Couldn’t a widely read Open Access Journal pay its referees for timely reports with advertising revenues? (Yes, I’m back to thinking about this issue again.)
Imagine you’re an editor and you manage to get your open access journal into the top tier. Suppose you get 500 submissions a year that you deem are worth having an external referee look at. Suppose you offer to pay your referee $50 if the referee gets the paper back to you with substantive comments within 1 month. The referee gets nothing otherwise. If the referee fails to get the comments back within say 2 months, they are not asked to referee again. To pull this off a journal would need to pull in $10,000 a year annually.
A top-tier open access journal could probably do that. Assume a top tier journal could charge what Brian Leiter charges for advertisements on his blog.
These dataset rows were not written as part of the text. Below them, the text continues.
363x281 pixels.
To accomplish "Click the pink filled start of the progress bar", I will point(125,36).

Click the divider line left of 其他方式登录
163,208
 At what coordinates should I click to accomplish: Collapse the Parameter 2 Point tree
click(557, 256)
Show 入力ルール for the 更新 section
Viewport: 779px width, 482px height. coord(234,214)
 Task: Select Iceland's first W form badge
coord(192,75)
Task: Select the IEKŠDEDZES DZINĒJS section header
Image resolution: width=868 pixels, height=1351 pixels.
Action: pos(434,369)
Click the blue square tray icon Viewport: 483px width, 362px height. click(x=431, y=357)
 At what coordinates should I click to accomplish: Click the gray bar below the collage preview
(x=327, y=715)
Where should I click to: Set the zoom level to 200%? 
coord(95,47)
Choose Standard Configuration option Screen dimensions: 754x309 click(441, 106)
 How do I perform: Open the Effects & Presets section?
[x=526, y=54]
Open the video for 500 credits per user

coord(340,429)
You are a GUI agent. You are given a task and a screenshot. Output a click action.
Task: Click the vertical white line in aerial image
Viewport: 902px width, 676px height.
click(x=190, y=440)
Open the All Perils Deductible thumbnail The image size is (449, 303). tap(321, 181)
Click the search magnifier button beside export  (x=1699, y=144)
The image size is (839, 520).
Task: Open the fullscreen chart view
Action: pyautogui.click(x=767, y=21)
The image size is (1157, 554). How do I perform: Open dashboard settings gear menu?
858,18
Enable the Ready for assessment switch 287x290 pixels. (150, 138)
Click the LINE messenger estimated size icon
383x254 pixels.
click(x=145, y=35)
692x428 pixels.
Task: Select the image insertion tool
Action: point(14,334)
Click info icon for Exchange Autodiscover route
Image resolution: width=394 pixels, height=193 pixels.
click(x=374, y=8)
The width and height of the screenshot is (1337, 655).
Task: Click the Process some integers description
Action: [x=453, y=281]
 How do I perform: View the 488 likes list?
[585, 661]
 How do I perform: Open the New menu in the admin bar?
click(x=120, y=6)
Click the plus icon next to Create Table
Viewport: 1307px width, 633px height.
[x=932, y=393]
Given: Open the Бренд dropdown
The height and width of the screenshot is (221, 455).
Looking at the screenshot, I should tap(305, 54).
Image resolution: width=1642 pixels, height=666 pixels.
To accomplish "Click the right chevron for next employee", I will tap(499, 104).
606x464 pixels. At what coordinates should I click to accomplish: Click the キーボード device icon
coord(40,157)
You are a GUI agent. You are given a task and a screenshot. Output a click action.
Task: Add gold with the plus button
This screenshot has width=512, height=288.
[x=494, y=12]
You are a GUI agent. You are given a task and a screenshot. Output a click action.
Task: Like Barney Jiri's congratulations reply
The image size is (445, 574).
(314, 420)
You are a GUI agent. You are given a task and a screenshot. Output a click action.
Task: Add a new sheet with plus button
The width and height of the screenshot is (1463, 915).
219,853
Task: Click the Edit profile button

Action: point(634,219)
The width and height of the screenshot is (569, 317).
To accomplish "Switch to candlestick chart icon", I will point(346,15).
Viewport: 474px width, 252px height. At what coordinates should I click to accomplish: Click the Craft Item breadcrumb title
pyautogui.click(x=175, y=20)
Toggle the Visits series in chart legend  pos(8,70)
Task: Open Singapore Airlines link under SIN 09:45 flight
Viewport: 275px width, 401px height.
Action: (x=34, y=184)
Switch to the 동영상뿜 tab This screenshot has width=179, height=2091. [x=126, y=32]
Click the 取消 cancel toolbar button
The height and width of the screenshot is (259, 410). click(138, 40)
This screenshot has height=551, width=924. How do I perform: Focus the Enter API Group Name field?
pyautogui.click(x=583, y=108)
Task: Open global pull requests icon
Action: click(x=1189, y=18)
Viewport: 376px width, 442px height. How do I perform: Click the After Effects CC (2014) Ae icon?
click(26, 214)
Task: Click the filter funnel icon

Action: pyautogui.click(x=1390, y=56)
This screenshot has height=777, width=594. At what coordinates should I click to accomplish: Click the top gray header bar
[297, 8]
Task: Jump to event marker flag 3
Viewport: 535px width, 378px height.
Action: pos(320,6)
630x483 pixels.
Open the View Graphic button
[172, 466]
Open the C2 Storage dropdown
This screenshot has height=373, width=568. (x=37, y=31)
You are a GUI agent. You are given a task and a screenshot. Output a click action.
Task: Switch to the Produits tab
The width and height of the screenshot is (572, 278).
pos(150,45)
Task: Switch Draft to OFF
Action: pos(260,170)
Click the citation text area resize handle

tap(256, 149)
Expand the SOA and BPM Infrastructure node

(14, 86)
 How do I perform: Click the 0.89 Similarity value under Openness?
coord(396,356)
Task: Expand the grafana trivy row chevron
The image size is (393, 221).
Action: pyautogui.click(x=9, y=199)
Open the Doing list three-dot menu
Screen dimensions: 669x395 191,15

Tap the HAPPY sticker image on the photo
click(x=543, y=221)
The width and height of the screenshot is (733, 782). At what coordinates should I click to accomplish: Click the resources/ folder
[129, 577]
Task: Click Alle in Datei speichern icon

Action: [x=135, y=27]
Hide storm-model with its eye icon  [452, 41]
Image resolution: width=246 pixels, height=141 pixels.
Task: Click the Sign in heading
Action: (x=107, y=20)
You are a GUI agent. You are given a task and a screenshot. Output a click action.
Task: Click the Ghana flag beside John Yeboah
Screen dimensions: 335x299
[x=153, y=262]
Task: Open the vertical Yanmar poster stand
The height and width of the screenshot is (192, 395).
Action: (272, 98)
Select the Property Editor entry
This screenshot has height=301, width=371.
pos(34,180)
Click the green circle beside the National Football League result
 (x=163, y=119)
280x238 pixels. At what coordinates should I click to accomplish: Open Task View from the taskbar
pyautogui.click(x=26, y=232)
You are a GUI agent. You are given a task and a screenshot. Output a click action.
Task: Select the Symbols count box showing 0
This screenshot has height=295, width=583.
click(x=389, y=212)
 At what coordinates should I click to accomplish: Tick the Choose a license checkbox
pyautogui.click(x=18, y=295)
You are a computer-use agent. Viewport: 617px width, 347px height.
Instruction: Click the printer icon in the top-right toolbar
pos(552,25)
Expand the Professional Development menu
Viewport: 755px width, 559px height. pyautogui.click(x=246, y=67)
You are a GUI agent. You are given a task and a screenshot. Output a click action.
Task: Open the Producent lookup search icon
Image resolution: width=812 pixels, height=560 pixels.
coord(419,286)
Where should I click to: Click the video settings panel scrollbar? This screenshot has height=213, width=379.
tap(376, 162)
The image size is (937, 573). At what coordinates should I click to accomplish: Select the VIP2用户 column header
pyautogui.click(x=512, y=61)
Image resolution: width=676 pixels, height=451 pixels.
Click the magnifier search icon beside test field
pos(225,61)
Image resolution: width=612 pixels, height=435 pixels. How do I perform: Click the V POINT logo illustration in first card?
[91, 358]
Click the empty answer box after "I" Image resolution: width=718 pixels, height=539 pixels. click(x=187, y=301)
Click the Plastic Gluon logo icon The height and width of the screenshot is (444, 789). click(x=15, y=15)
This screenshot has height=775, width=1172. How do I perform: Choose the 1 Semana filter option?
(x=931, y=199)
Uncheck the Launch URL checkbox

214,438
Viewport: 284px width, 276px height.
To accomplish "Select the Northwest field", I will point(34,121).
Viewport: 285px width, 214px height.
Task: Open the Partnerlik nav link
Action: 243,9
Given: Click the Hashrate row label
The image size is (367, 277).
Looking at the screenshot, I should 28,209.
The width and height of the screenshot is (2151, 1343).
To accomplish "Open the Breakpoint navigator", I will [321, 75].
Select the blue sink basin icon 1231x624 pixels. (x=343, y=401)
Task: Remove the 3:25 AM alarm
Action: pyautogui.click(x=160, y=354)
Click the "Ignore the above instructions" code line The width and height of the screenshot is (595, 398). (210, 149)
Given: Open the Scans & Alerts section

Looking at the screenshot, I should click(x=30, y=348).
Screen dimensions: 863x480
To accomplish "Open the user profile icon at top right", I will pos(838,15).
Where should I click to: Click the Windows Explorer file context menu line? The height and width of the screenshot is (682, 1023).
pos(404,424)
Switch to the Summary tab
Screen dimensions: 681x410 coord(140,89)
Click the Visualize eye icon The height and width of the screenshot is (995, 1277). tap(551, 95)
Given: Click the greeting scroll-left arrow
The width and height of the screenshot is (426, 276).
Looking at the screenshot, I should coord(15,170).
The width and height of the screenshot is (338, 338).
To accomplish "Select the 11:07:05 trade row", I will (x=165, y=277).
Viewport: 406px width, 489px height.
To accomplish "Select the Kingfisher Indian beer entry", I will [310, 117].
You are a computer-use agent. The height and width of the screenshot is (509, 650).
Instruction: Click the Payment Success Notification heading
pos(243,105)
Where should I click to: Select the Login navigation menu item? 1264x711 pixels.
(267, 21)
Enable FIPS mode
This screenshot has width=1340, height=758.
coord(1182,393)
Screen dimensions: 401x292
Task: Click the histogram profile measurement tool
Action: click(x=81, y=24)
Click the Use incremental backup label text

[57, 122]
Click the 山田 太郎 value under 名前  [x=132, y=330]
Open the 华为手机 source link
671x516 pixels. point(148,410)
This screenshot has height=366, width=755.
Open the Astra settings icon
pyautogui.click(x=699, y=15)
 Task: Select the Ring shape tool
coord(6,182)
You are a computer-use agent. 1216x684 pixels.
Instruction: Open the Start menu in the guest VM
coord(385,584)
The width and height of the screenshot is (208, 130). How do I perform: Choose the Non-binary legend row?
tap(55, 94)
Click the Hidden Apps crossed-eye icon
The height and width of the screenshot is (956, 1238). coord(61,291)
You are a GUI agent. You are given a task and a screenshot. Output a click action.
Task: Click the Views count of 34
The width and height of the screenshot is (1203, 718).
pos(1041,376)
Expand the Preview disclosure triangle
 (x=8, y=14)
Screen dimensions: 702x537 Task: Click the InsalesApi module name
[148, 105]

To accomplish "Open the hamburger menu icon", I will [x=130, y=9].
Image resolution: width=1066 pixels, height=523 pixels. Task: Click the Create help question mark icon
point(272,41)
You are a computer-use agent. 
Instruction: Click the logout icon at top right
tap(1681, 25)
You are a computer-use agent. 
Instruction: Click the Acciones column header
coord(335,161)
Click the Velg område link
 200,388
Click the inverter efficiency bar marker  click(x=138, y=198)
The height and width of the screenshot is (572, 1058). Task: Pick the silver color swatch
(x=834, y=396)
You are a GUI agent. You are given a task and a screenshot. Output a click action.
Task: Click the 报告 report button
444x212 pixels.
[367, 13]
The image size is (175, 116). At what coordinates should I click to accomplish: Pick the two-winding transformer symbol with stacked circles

If Leiter gets his asking price for every month out of the year, then the two tiny ads in the left and right hand column of his blog could generate $9,400 a year. (Note: Leiter appears to be filling his ad spaces.)
Now, a journal wouldn’t be able to charge Leiter rates until it had a Leiter-sized audience. If an open-access journal were at the top, it might get there, and that journal could provide incentives to resolve its peer review issues. The operating costs of an open-access journal would be so low that most of the ad revenue could go directly to the referees.
Note: There may be some objection to providing referees with monetary incentives. One possible objection is that this might encourage hasty reviews that are not well thought out because the reviewer is just trying to get the review in time to get the money. But I think I’d rather take my chances on a hasty review than a risk a 12 month hold up on the paper.
Another Note: I was going to add this to the list of pros under The Case for Open Access Journals, but it’s highly speculative. I’m going to think more about it before I add it to the list. For one, I’m a little doubtful that even a top-tier journal would acheive Leiter-sized audiences. I’d be interested to see what Philosophers’ Imprint web stats are.